#### Your instructions:
Return the entries in full, exactly as they were written.

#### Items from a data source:
◇ ◇ ◇ ◇ ◇

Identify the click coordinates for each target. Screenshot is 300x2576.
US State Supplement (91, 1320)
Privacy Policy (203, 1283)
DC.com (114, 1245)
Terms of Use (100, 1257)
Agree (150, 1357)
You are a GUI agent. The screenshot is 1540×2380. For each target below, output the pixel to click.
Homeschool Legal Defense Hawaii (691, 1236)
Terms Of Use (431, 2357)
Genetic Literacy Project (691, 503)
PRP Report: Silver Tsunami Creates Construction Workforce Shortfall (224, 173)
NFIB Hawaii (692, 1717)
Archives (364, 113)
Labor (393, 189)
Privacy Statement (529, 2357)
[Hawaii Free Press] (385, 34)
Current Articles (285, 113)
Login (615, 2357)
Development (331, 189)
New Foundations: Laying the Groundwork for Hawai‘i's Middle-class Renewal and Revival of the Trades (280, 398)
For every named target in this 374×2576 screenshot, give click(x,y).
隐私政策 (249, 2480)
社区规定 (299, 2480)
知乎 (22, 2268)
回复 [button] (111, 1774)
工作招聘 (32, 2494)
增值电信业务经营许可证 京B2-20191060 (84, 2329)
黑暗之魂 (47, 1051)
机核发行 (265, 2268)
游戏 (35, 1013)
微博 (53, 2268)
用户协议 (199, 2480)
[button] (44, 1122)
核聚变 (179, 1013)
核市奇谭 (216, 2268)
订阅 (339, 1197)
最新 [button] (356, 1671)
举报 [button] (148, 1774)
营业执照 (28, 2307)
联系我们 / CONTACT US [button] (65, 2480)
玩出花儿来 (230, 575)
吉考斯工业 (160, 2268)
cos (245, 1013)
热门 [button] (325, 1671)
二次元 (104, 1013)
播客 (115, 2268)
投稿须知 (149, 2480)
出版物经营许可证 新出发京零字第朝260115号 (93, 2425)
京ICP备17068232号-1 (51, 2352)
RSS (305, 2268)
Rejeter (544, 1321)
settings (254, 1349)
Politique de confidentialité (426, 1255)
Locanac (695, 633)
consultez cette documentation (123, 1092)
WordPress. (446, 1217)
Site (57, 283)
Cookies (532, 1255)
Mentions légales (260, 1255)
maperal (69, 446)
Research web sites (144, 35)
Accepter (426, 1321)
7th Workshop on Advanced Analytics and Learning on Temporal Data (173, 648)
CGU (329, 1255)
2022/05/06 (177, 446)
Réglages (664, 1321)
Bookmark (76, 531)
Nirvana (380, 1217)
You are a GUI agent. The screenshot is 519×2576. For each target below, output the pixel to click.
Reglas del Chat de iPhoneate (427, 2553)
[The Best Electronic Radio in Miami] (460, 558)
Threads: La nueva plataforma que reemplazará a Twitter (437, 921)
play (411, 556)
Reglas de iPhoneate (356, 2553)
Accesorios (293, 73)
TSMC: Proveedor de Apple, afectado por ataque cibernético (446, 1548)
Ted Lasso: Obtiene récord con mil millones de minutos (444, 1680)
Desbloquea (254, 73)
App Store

◇ ◇ ◇ ◇ ◇

#### Task solution:
Identify the click coordinates for each target. Screenshot is 300x2576.
US State Supplement (91, 1320)
Privacy Policy (203, 1283)
DC.com (114, 1245)
Terms of Use (100, 1257)
Agree (150, 1357)
You are a GUI agent. The screenshot is 1540×2380. For each target below, output the pixel to click.
Homeschool Legal Defense Hawaii (691, 1236)
Terms Of Use (431, 2357)
Genetic Literacy Project (691, 503)
PRP Report: Silver Tsunami Creates Construction Workforce Shortfall (224, 173)
NFIB Hawaii (692, 1717)
Archives (364, 113)
Labor (393, 189)
Privacy Statement (529, 2357)
[Hawaii Free Press] (385, 34)
Current Articles (285, 113)
Login (615, 2357)
Development (331, 189)
New Foundations: Laying the Groundwork for Hawai‘i's Middle-class Renewal and Revival of the Trades (280, 398)
For every named target in this 374×2576 screenshot, give click(x,y).
隐私政策 (249, 2480)
社区规定 (299, 2480)
知乎 (22, 2268)
回复 [button] (111, 1774)
工作招聘 (32, 2494)
增值电信业务经营许可证 京B2-20191060 (84, 2329)
黑暗之魂 (47, 1051)
机核发行 (265, 2268)
游戏 (35, 1013)
微博 (53, 2268)
用户协议 (199, 2480)
[button] (44, 1122)
核聚变 (179, 1013)
核市奇谭 (216, 2268)
订阅 (339, 1197)
最新 [button] (356, 1671)
举报 [button] (148, 1774)
营业执照 (28, 2307)
联系我们 / CONTACT US [button] (65, 2480)
玩出花儿来 (230, 575)
吉考斯工业 (160, 2268)
cos (245, 1013)
热门 [button] (325, 1671)
二次元 (104, 1013)
播客 (115, 2268)
投稿须知 (149, 2480)
出版物经营许可证 新出发京零字第朝260115号 (93, 2425)
京ICP备17068232号-1 (51, 2352)
RSS (305, 2268)
Rejeter (544, 1321)
settings (254, 1349)
Politique de confidentialité (426, 1255)
Locanac (695, 633)
consultez cette documentation (123, 1092)
WordPress. (446, 1217)
Site (57, 283)
Cookies (532, 1255)
Mentions légales (260, 1255)
maperal (69, 446)
Research web sites (144, 35)
Accepter (426, 1321)
7th Workshop on Advanced Analytics and Learning on Temporal Data (173, 648)
CGU (329, 1255)
2022/05/06 (177, 446)
Réglages (664, 1321)
Bookmark (76, 531)
Nirvana (380, 1217)
You are a GUI agent. The screenshot is 519×2576. For each target below, output the pixel to click.
Reglas del Chat de iPhoneate (427, 2553)
[The Best Electronic Radio in Miami] (460, 558)
Threads: La nueva plataforma que reemplazará a Twitter (437, 921)
play (411, 556)
Reglas de iPhoneate (356, 2553)
Accesorios (293, 73)
TSMC: Proveedor de Apple, afectado por ataque cibernético (446, 1548)
Ted Lasso: Obtiene récord con mil millones de minutos (444, 1680)
Desbloquea (254, 73)
App Store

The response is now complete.